▶ **Task item**
Would you retype exactly the lines from the one holding "Given: Switch to the Class View tab" through the last line of the listing, and only those, without pictures?

▶ **Data to use**
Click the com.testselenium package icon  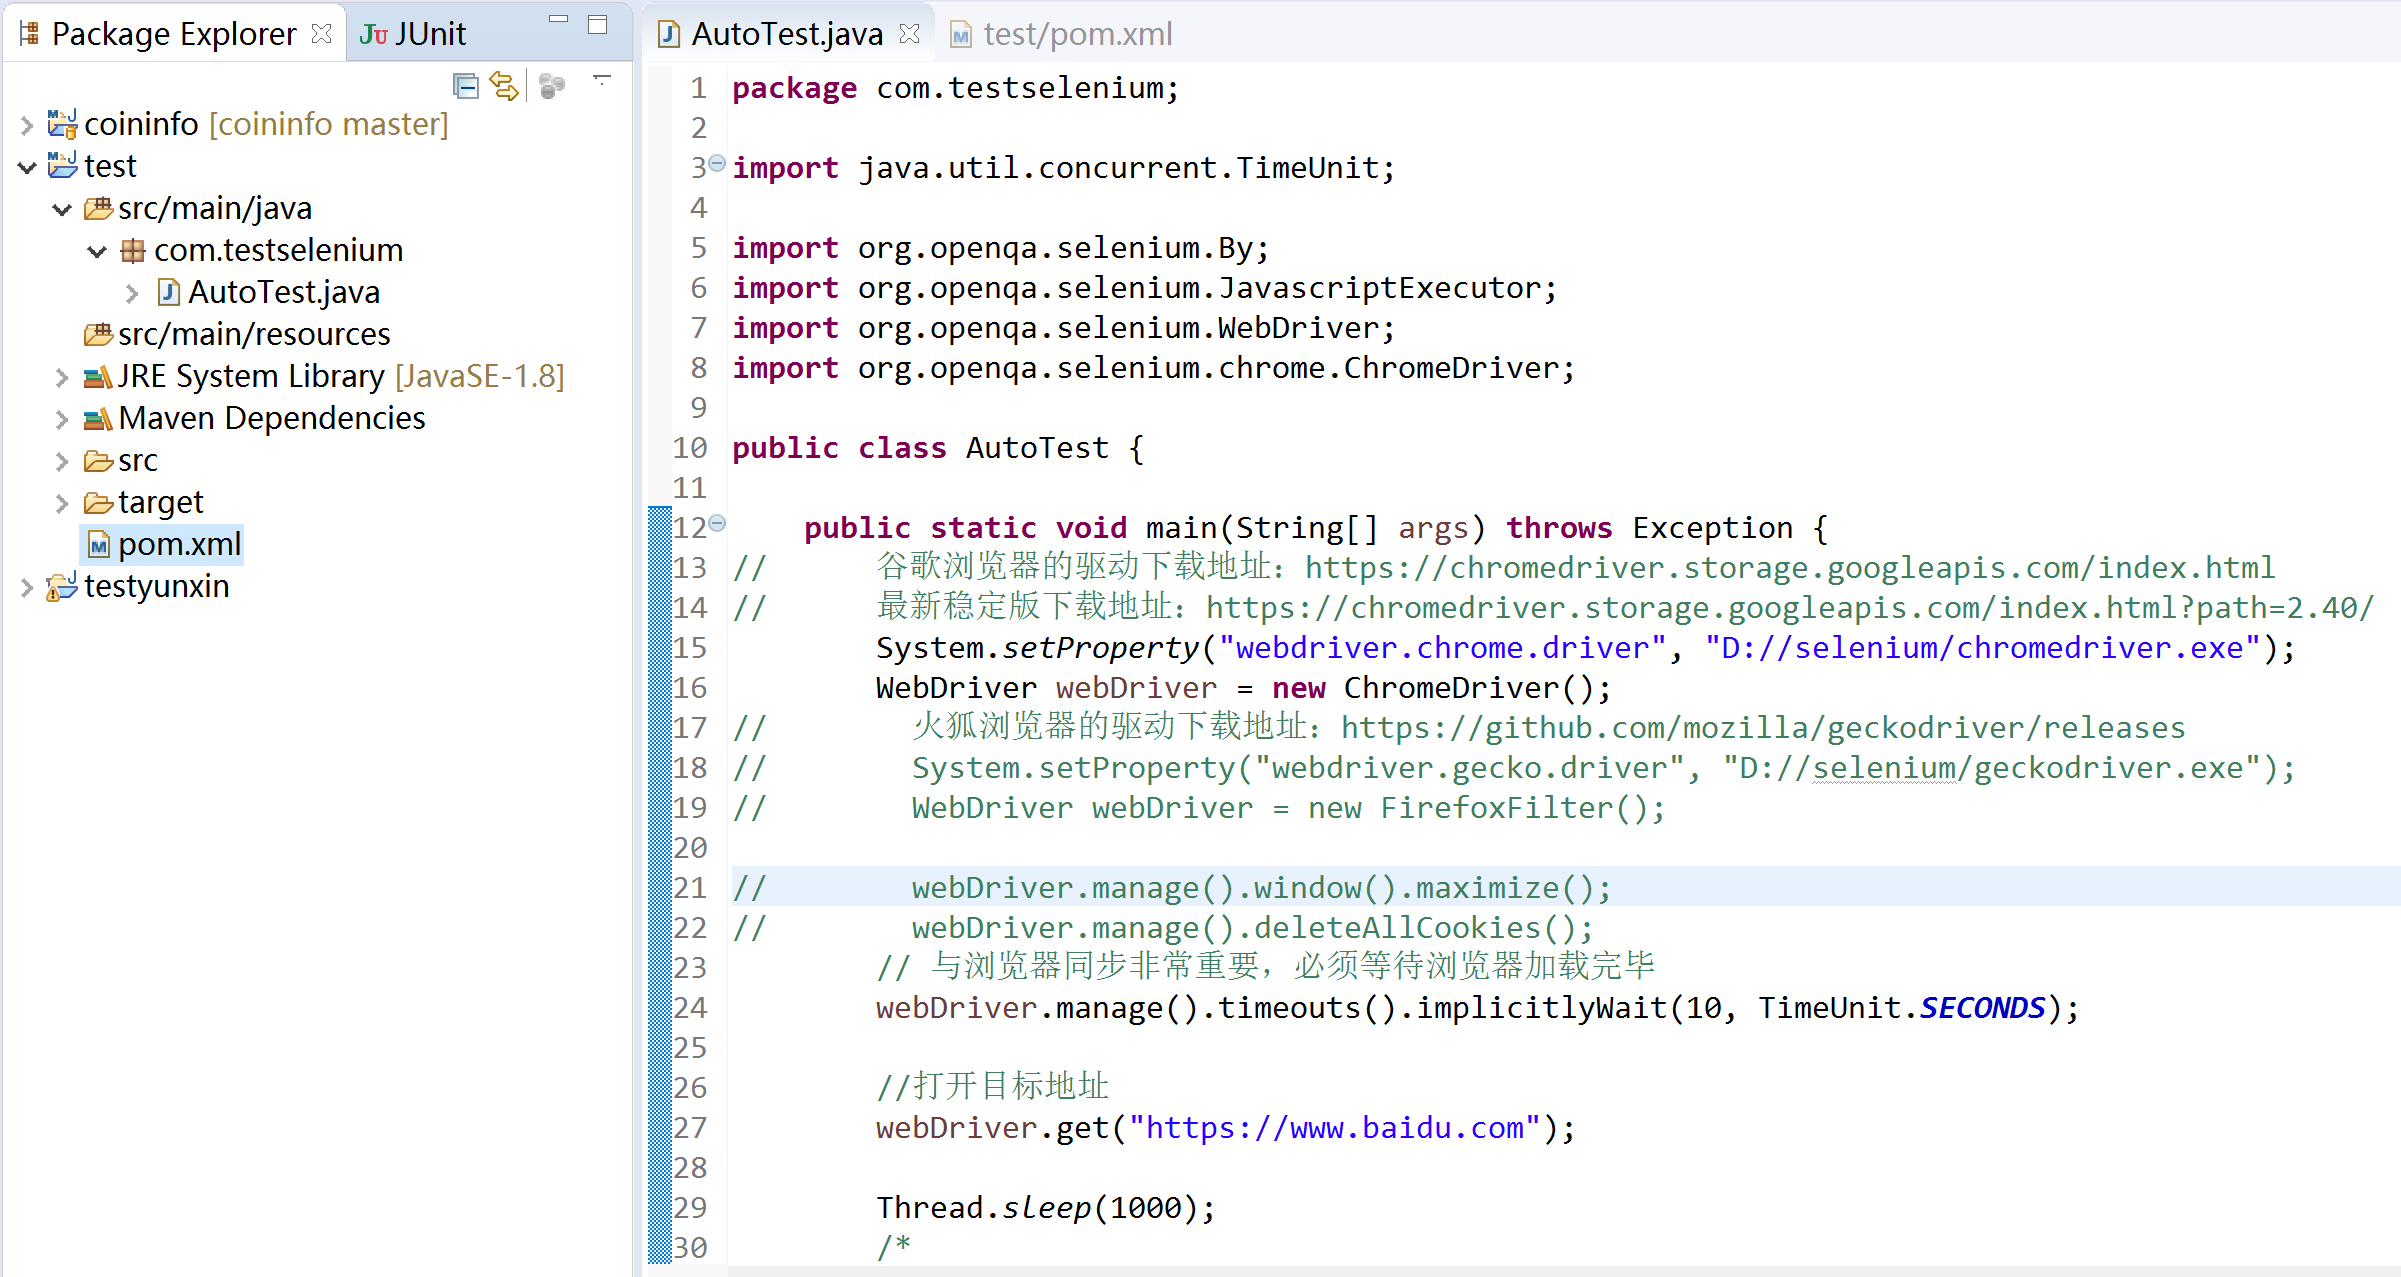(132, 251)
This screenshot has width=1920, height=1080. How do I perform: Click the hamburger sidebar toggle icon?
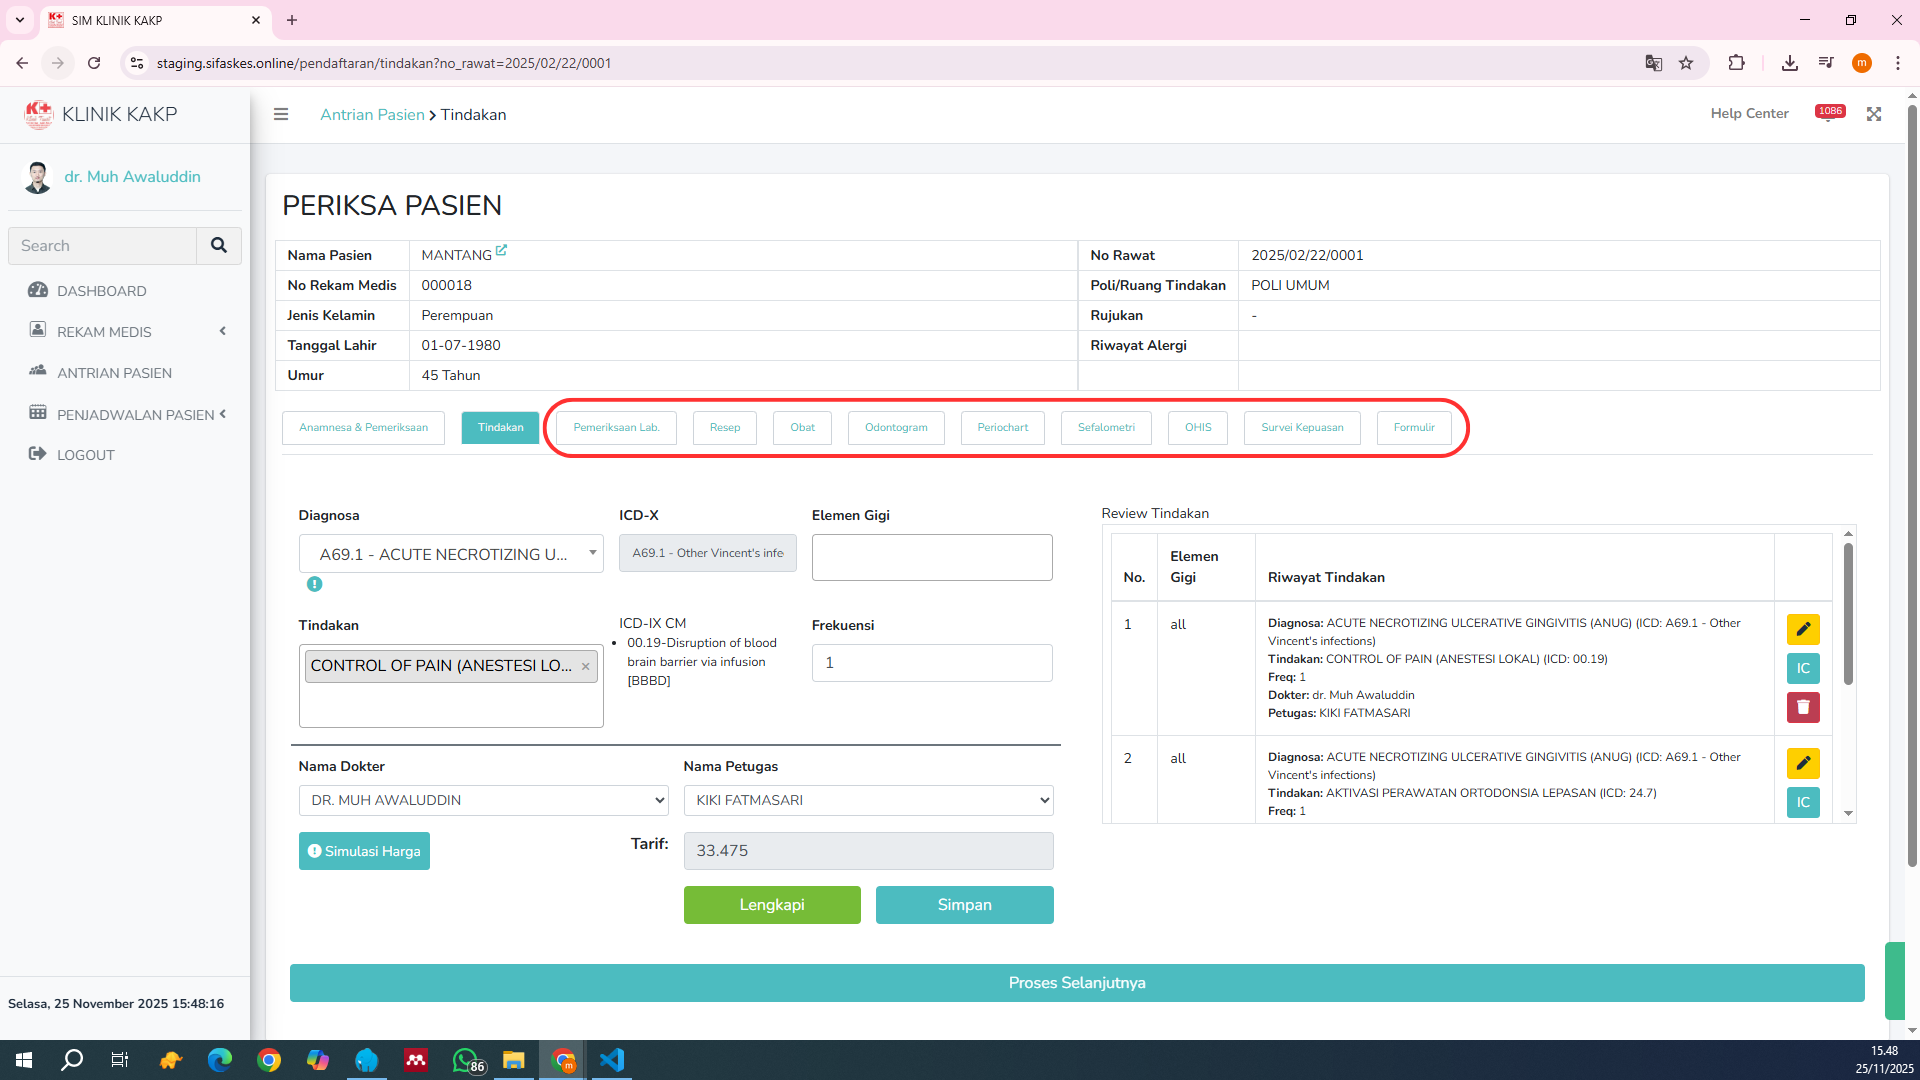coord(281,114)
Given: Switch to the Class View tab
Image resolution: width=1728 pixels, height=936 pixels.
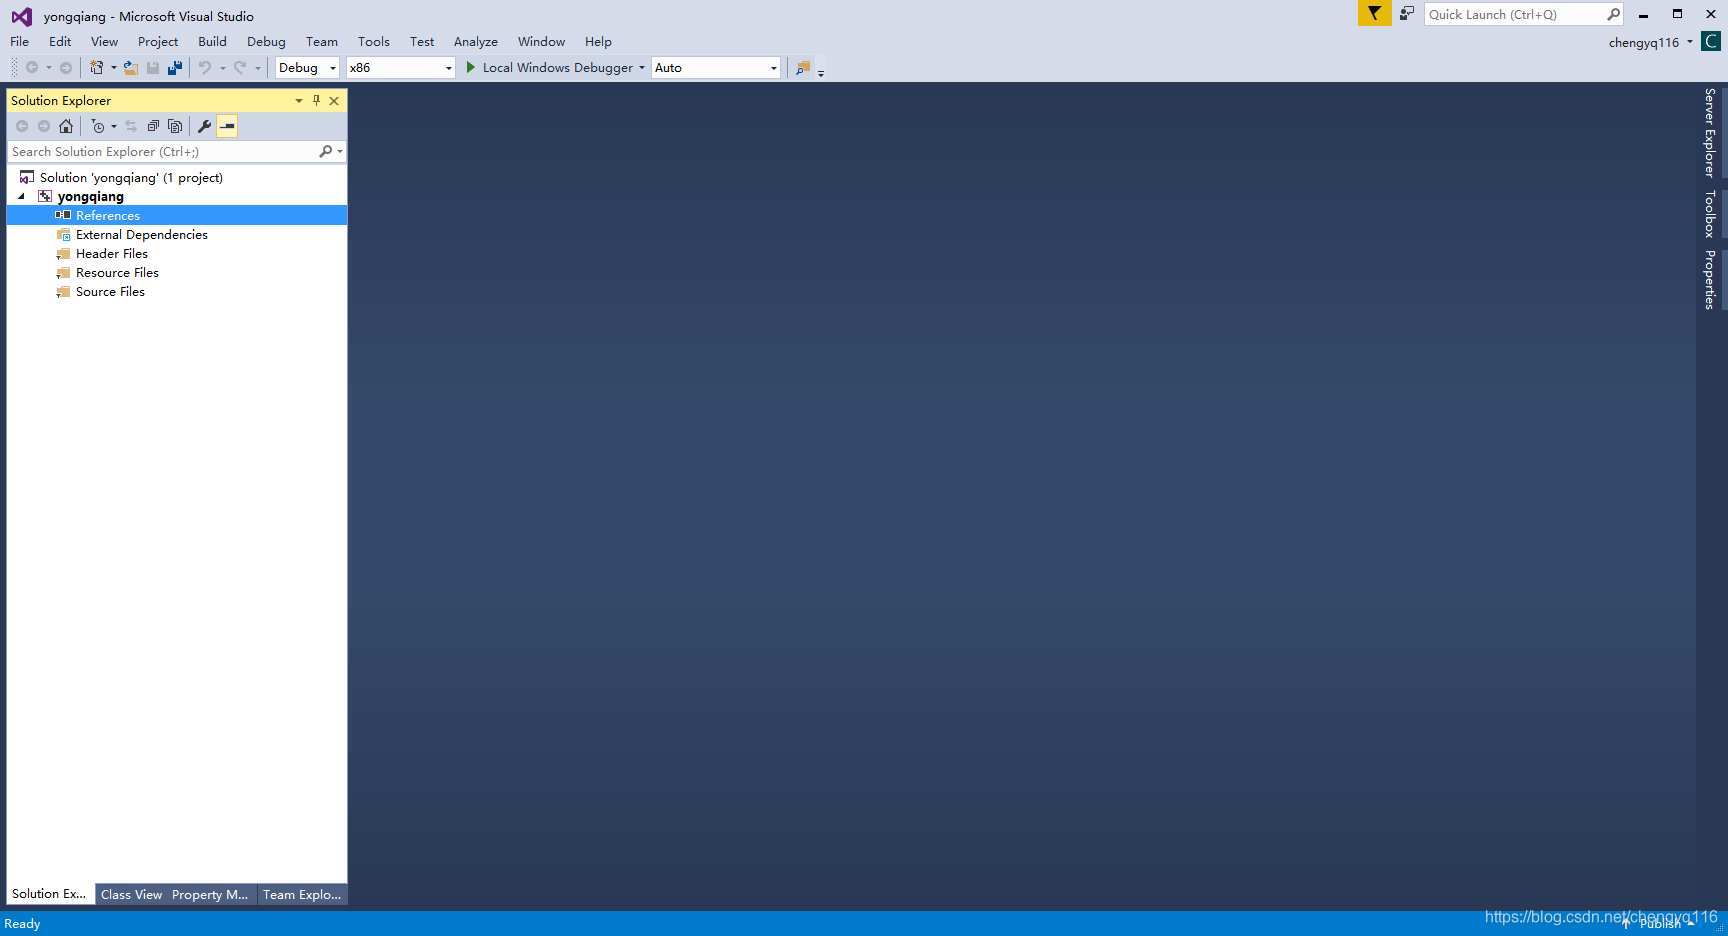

▶ **Answer section**
Given: Switch to the Class View tab
Image resolution: width=1728 pixels, height=936 pixels.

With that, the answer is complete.